Because there is a linear relationship between these two lights and the square of the distance from the object, you can work out what the ratio is going to be, but at this stage, go on the appearance that your eyes can see.

The background light is also very important as it is needed to give some visual separation to make the object stand out from the background. I have found that lighting the background from below gives a good gradual tapering off of the light and again is left in position once the desired visual effect has been found.

Now if you are using the cheap tungsten spotlights, you now have to reset the white balance on your camera, or else you end up with different color casts which makes the objects look wrong, but once you have done that - fire away!

One item you will have to decide upon is the lens you are going to use. If you opt for a wide angle lens, you will have problems with distortion, as you will be shooting very close to the objects. If you move further away, the distortion will be less, but you will get all kinds of other images in the photo. The answer is to use a longer lens, so that you are further from the objects, and less likely to have light getting into the camera.

This longer lens does produce some other problems, in particular depth of field. In any catalogue, you cannot have the object going out of focus, so even though you are using a long lens, which produces a very short depth of field, this must be overcome. You do this by selecting the smallest aperture (which is the largest number on the lens) and around f16 is fine.

But this also means you will need a proportionally longer exposure time, so when shooting still-life objects you will need a tripod. For this type of photography, you do not need a large expensive tripod, but the small tabletop variety will be perfect. You can expect a shutter speed of several seconds.

So, to successfully carry out tabletop photography, you need three lights, a long lens and a tripod. It is not too difficult and if you follow the instructions this week, you will be able to produce good images which could be used in a catalogue.
Try your hand at it this weekend.

Getting rid of Red Eye and Noise

How many times has a great photo of a subject been ruined by unreal, staring red eyes in the person? There are a few causes for “red eye”. Ignoring the obvious ones of late nights with excessive alcohol intake and scratchy contact lenses, the photographic cause of “red eye” is the flash burst illuminating the back of the eyeball! This is particularly a problem with cameras that have their own in-built flash. The startling look of staring red eyes can certainly spoil an otherwise pleasant portrait.

The reason for this is that the beam of light from the flash is very close to and parallel with the axis of the lens, so the lens “looks” directly into the back surface of the eyeball as does the flash beam.

To get around this problem, professional photographers will use a flash gun mounted off to the side of the camera. In this way the flash actually comes across the subject’s eyes at an angle and “red eye” is less likely.

Another reason for the prevalence of “red eye” is that in low light situations (and that’s the times when you have to use flash illumination) the subject’s pupils are naturally dilated and it becomes even easier to see into the back of the eye.

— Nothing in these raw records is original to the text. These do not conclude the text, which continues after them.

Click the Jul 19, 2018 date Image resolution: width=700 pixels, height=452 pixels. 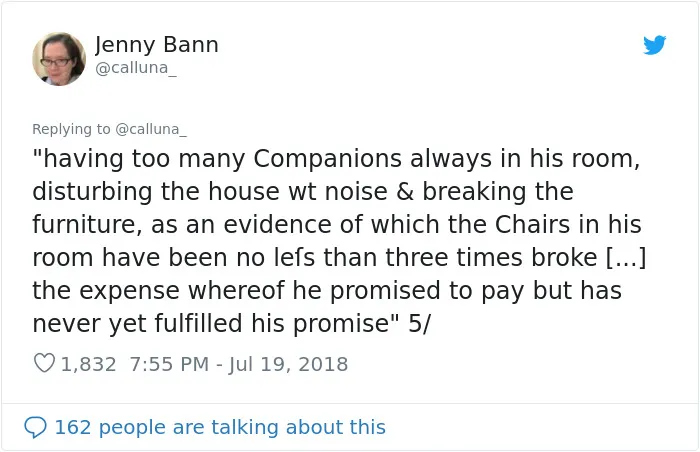(x=288, y=364)
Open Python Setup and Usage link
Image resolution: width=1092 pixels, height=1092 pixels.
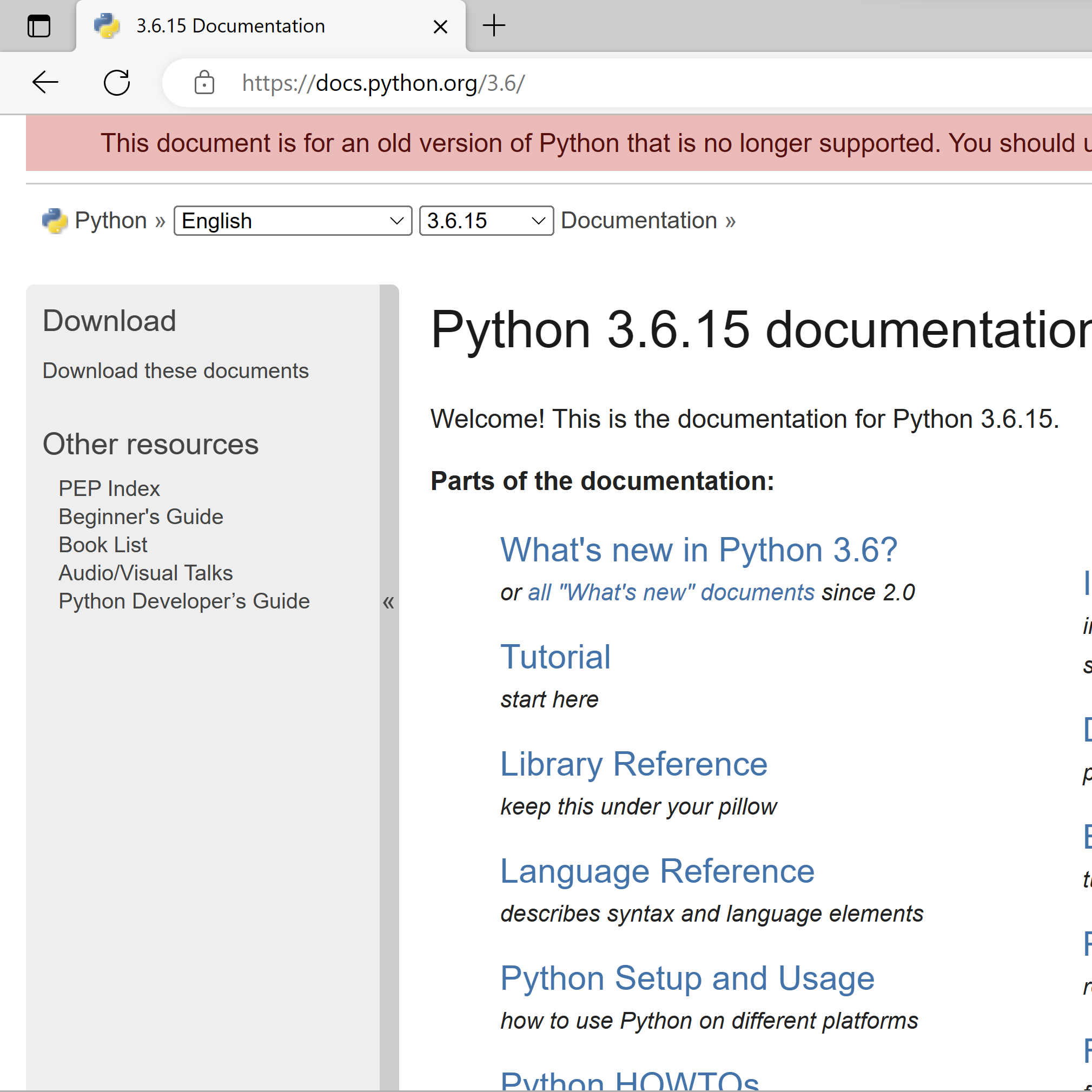tap(687, 978)
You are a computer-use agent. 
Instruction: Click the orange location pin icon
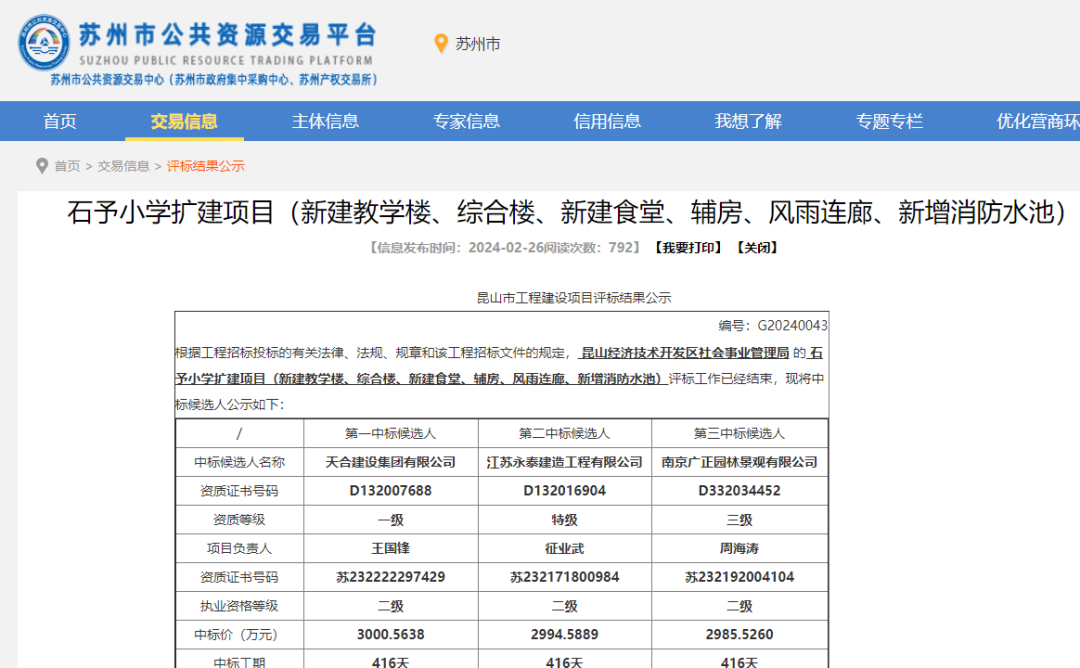click(x=441, y=43)

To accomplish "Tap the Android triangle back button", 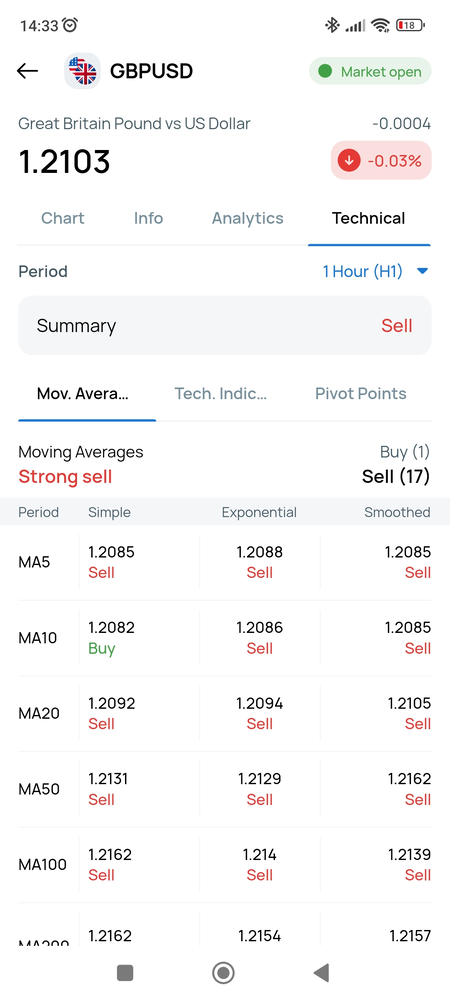I will [321, 973].
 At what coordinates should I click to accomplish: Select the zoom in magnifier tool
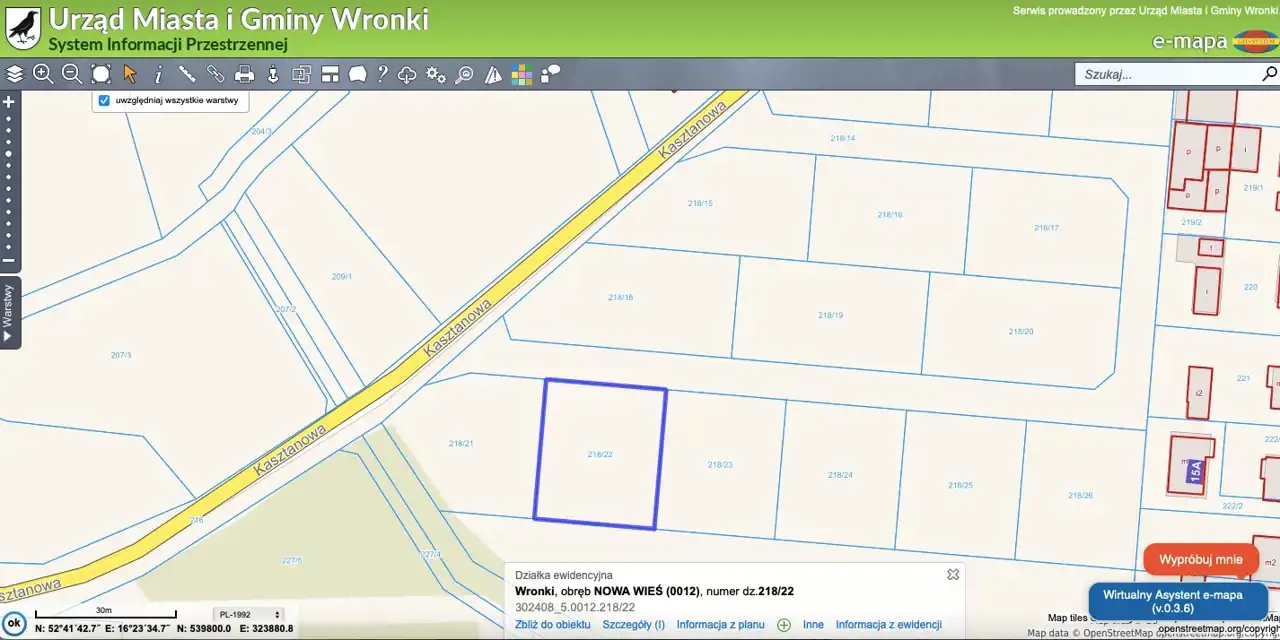click(43, 74)
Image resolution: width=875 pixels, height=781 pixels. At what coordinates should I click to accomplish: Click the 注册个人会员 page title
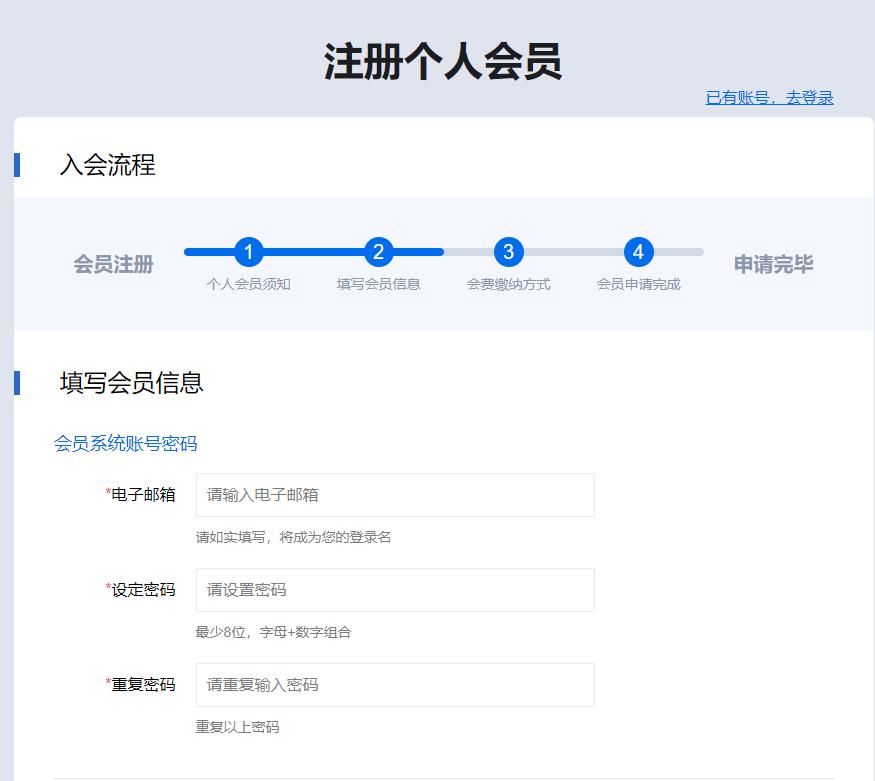[442, 62]
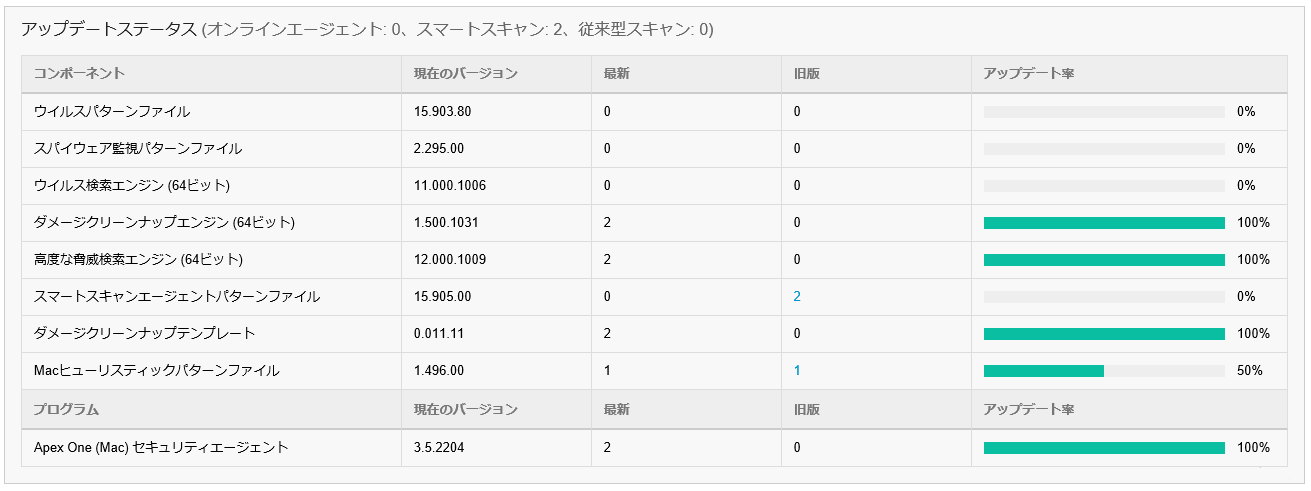This screenshot has height=491, width=1311.
Task: Click top 旧版 column header
Action: point(807,74)
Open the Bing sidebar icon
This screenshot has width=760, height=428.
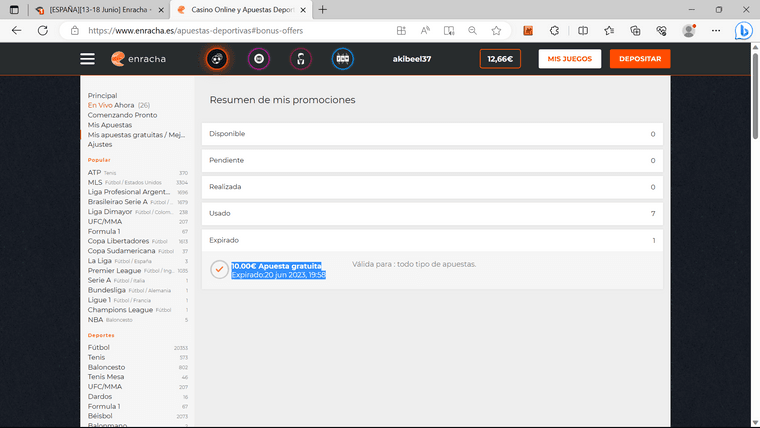[743, 31]
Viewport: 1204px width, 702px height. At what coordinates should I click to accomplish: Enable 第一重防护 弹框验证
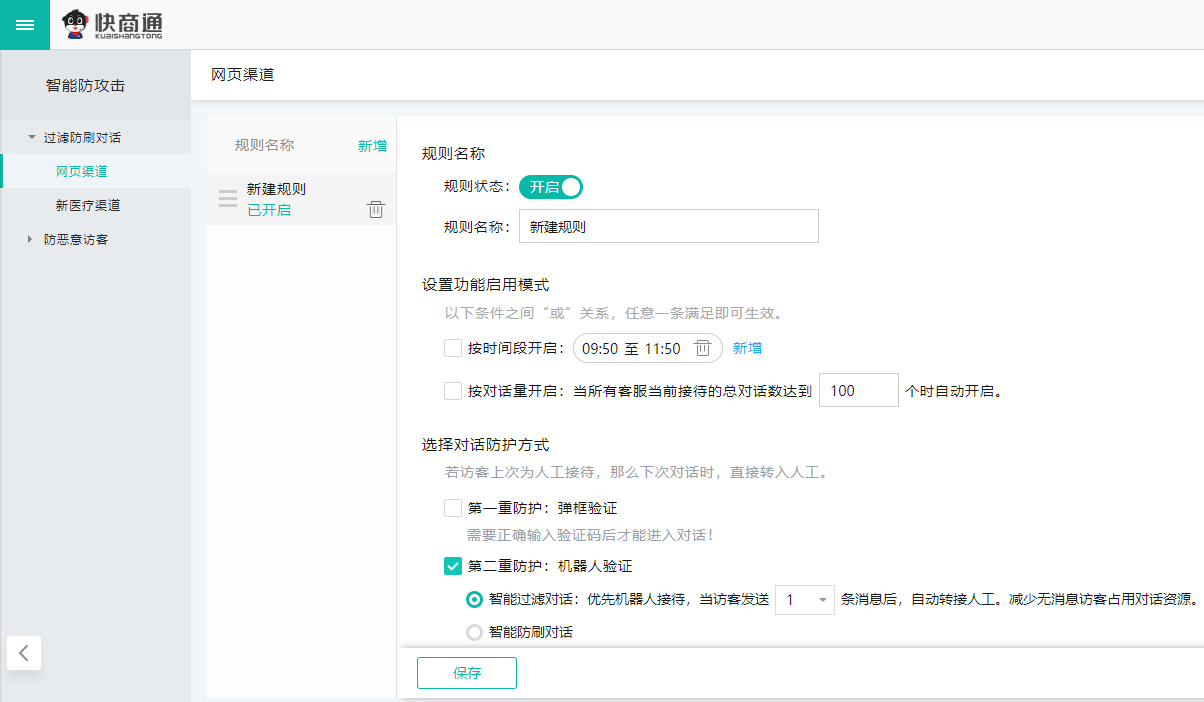(x=453, y=508)
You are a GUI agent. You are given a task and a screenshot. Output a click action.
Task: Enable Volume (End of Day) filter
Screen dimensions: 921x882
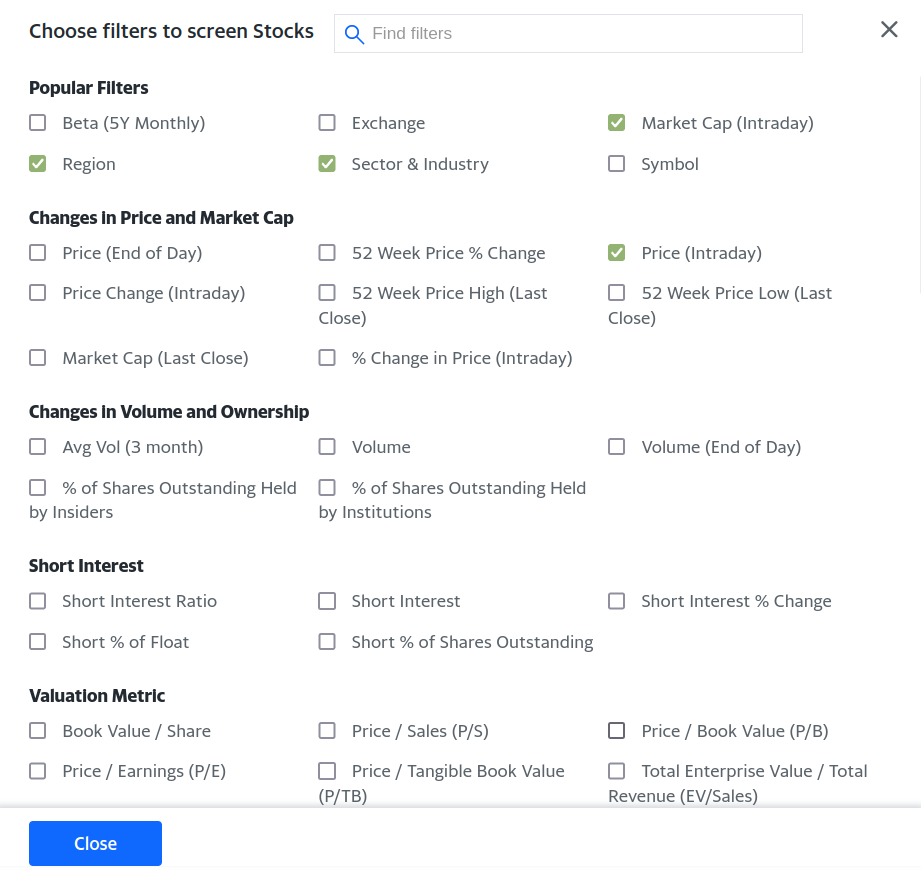(617, 447)
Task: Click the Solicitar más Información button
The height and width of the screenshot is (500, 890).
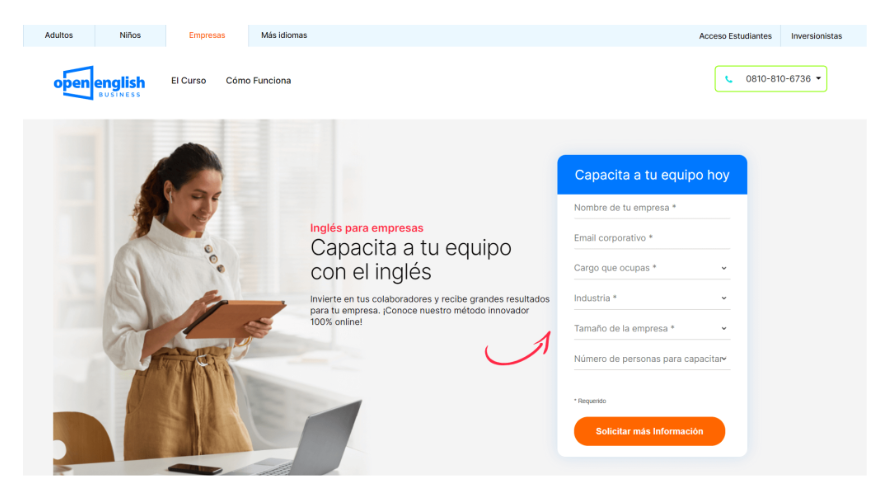Action: coord(649,431)
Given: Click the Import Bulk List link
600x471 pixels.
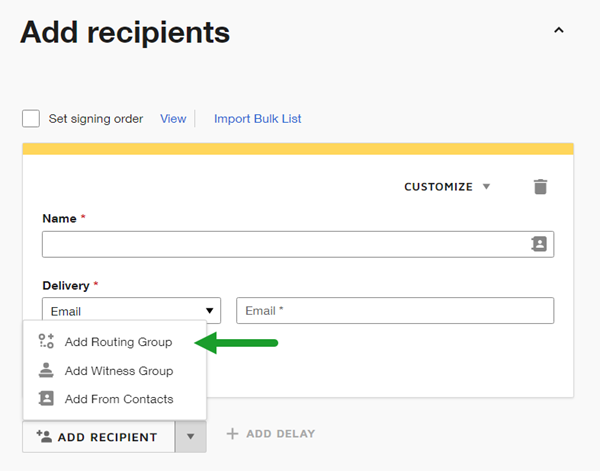Looking at the screenshot, I should (257, 119).
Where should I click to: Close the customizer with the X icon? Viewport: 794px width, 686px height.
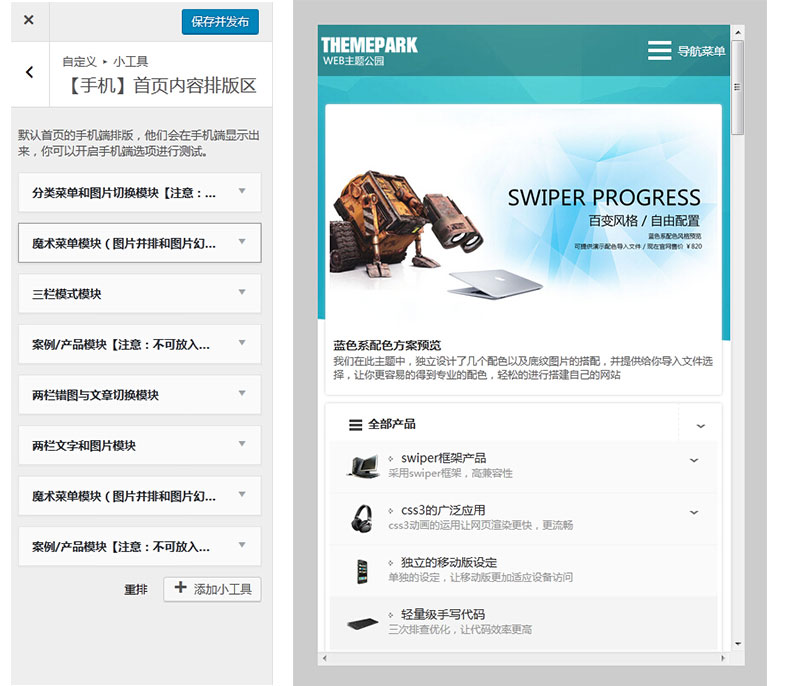29,20
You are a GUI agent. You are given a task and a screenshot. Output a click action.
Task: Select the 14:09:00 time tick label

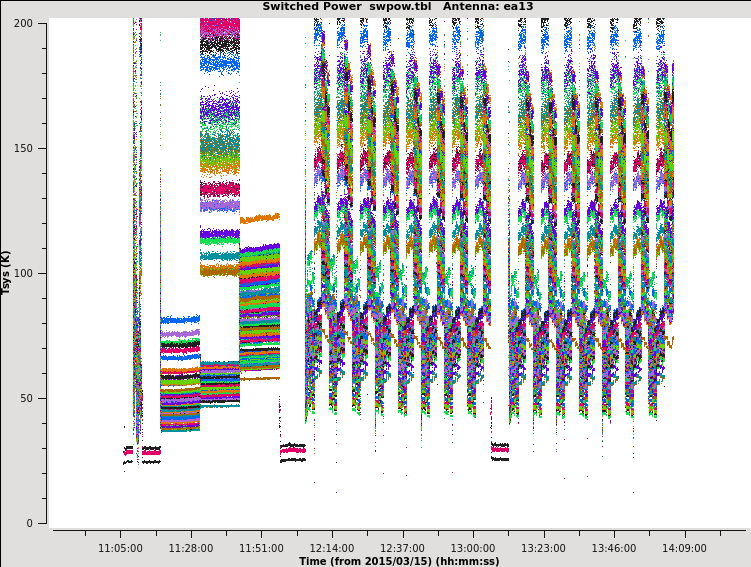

Many camera manufacturers have now begun incorporating a “pre-flash” before the main flash to make the pupil contract, so it is less likely that you will see inside the eyeball. The only problem here is that many people imagine that the “pre-flash” going off means the picture has been taken and move away just as the main flash fires. If you are using a camera with this facility it is best to warn the subject that there will be two flashes, with the real one being the last one!

If all else fails, there are computer programs to change the color - or use sunglasses!